Sunday, May 5, 2013

1st Prezi Script


Tarkovsky begins Ivan’s Childhood with the first of four dream sequences, in which the audience is granted access to the mental world of the character. However, the fact that we see Ivan within the dream creates a degree of objectification in this and later sequences. Though the film begins with a shot of Ivan standing beside a tree and looking out through a spider’s web, perspective in this sequence frequently moves from such objective angles to perceptual filtration, a term used by Seymour Chatman to describe instances where images and sounds are relayed to the viewer ‘as if the narrator sat somewhere inside or just this side of the character’s consciousness and strained all events through the character’s sense of them’. Such a shift occurs with the second shot of the film: an uncomfortably close view of a goat immediately followed by a shot of Ivan looking. Moments later a moth flits across the sunlit field succeeded by a shot of the boy not only looking but also tracing the motion of the insect with his eyes. A similar series follows as Ivan rises through the trees and a cut is made to a shot imitating his gaze as he descends a hill. The alternation of objective shots with filtration is a crucial component of Tarkovsky’s narrative technique, one which evolves considerably over the course of the film and which reveals a great deal about the film’s overarching thematic concerns.

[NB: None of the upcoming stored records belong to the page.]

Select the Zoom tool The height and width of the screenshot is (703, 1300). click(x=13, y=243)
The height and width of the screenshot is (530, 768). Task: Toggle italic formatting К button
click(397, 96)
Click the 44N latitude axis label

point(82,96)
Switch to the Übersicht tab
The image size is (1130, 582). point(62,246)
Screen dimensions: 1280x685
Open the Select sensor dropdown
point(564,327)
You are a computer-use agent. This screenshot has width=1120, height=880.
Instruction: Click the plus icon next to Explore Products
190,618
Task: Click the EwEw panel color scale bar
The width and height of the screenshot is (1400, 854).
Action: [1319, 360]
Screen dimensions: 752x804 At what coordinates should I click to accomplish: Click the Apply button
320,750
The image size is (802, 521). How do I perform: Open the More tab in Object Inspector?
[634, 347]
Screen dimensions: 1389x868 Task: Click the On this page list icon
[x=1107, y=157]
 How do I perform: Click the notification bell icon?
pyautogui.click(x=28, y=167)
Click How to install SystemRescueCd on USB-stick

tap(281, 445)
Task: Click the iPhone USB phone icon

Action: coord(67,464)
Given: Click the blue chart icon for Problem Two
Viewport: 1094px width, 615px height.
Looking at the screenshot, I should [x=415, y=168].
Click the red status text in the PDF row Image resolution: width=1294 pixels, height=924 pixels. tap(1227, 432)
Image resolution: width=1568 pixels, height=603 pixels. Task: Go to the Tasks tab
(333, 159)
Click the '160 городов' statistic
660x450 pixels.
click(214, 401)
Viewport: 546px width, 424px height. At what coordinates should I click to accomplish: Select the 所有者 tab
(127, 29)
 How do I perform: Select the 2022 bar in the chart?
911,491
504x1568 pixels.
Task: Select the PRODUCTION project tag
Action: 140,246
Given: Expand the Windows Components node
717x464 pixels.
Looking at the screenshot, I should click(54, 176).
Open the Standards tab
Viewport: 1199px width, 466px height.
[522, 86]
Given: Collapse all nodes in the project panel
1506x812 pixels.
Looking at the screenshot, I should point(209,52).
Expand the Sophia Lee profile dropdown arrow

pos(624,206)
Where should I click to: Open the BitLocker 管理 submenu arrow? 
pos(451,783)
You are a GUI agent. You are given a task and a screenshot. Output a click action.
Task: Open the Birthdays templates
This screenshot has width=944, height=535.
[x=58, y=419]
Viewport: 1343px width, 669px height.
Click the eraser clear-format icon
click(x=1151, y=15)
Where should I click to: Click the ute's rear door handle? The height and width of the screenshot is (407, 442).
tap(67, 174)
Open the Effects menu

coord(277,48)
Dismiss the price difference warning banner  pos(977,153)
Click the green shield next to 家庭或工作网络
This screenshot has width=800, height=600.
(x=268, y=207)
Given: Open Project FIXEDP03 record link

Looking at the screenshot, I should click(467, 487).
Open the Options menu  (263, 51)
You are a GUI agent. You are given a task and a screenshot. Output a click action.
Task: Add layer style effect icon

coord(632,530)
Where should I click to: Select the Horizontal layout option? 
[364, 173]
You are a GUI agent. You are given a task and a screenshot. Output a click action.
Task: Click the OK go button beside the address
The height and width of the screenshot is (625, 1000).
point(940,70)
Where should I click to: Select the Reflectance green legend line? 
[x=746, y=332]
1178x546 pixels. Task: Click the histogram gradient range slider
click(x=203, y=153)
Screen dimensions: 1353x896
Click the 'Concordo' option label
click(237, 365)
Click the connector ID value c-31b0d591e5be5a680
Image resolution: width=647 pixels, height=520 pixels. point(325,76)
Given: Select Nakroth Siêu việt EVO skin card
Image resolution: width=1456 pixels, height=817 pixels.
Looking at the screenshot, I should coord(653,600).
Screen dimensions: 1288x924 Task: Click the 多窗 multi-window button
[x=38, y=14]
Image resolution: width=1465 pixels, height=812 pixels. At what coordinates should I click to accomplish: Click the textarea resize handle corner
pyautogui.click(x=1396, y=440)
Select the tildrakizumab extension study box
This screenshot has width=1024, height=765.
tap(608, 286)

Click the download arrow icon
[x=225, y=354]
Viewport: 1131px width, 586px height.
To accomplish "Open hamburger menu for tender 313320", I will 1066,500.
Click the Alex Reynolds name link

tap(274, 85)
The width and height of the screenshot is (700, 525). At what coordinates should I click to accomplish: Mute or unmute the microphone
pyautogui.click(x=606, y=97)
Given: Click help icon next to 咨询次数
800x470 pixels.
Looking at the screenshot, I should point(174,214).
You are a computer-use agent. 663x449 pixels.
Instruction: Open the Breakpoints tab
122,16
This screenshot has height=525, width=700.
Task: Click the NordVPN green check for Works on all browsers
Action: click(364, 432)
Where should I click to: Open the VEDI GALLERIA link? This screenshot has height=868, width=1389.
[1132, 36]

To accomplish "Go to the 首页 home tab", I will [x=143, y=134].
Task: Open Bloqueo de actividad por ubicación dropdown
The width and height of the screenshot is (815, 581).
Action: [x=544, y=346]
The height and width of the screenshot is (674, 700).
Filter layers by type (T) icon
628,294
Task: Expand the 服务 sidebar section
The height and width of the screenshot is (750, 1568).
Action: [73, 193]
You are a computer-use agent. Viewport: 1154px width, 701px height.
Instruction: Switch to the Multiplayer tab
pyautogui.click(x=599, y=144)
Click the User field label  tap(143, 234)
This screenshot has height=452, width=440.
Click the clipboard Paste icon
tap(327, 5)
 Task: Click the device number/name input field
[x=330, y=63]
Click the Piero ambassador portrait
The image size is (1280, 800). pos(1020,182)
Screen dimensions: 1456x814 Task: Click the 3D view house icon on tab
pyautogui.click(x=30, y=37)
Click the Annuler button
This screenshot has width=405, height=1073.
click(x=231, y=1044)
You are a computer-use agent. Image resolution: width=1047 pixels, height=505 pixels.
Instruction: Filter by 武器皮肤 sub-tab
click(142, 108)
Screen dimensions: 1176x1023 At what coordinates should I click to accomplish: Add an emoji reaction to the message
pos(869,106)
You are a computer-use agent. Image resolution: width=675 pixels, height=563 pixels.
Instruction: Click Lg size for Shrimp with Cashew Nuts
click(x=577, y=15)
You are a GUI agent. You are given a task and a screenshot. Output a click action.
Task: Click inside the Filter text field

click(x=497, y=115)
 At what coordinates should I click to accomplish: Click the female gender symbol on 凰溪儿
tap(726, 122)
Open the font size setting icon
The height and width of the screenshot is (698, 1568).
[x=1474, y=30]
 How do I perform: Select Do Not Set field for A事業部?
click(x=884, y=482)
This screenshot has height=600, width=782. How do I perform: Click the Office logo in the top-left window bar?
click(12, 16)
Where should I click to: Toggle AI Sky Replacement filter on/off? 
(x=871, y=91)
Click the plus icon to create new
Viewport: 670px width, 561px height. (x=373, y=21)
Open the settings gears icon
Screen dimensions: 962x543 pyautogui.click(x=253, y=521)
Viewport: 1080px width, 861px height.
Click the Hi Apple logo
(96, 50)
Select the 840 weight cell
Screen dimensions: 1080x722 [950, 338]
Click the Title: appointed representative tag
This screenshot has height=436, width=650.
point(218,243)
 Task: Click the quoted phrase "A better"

The first dream concludes, as does the second, with the apparent death of Ivan’s mother and he awakes in a wholly different environment. The grim world of wartime Ukraine in 1943 presents a stark contrast to the bright, summer world of the dream and this opposition is further underscored in a series of negative relationships, realized by the movement of the boy in relation to the viewer’s perspective as well as the movement of the camera itself. Returning to the opening shot of the film, Ivan quickly moves away from the web and out of the frame to the left just before the camera rises to the top of the tree. As it stops, Ivan reappears, moving back into the frame from the left but now at a considerable distance from his initial position. After he awakes from the dream these positions and movements are reversed. As the boy steps out of the windmill in which he has been hiding the camera is set at a distance from the character. Ivan again exits the frame to the left and quickly reappears in the immediate foreground, having completed, in reverse, the same elliptical motion found in the first shot of the dream. Within moments he is making his way through a dark swamp and there is another reversal of the opening shot. As Ivan approaches through the stagnant water the camera descends along the trunk of a dead tree, a counterpoint to the live birch of the first shot, and comes to rest as he negotiates a line of barbed wire; a negative and unnatural variation of the web framing his face earlier in the film. Thus, from the outset, the film establishes two inverse and, for the moment, divergent narrative planes. Motifs:

Mirrors and Matches –Tarkovsky uses mirror images as a narrative device, not only to draw a distinction between the alternative worlds of the film, but, in my opinion, to also create associations between Ivan and the Gal’tsev. From the opening frames of Ivan’s Childhood, Tarkovsky uses a series of graphic matches to actively encourage the viewer to link the two characters, despite their obvious differences on the surface. These matches, shots consisting of similar compositional patterns and elements spread out over the course of the film, repeatedly reinforce a largely unseen connection between the two and, perhaps most importantly, set the stage for the fusion of the characters in the film’s epilogue. The match I was referencing from the beginning of the film is actually the very first shot, which is negatively matched twice in the sequences that follow: Ivan is framed by the web and, a short time later, barbed wire. Jumping ahead to the epilogue, there is a similar shot of Gal'tsev, now in the ruins of Berlin, framed by a strand of barbed wire as he experiences his own variation of the waking dream discussed in the next section

Pacing – Tarkovsky also uses the pacing between cuts to help distinguish between oneiric realm and reality. Although the first shot of the film is 24 seconds, this is uncharacteristically long for a dream sequence. The next three shots last only 2, 8 and 4 seconds respectively. Generally, shot length on the realistic plane is considerably longer than in the dreams and though they are brief according to Tarkovsky’s later standards, the pace of editing is still far slower than what we find on the oneiric plane.

Music – Tarkovsky's choice of musical accompaniment contributes to the surreal feeling of the scene. Employing a softly texturized harmony of light flutes and plucky strings, the music is reminiscent of the science fiction orchestrations of Gustav Holtz. The lightness of the music contrasts with the stark silence Ivan wakes up to. This motif of soothing, gentle music during dreams and silence except for mortar explosions during reality is repeated throughout the film.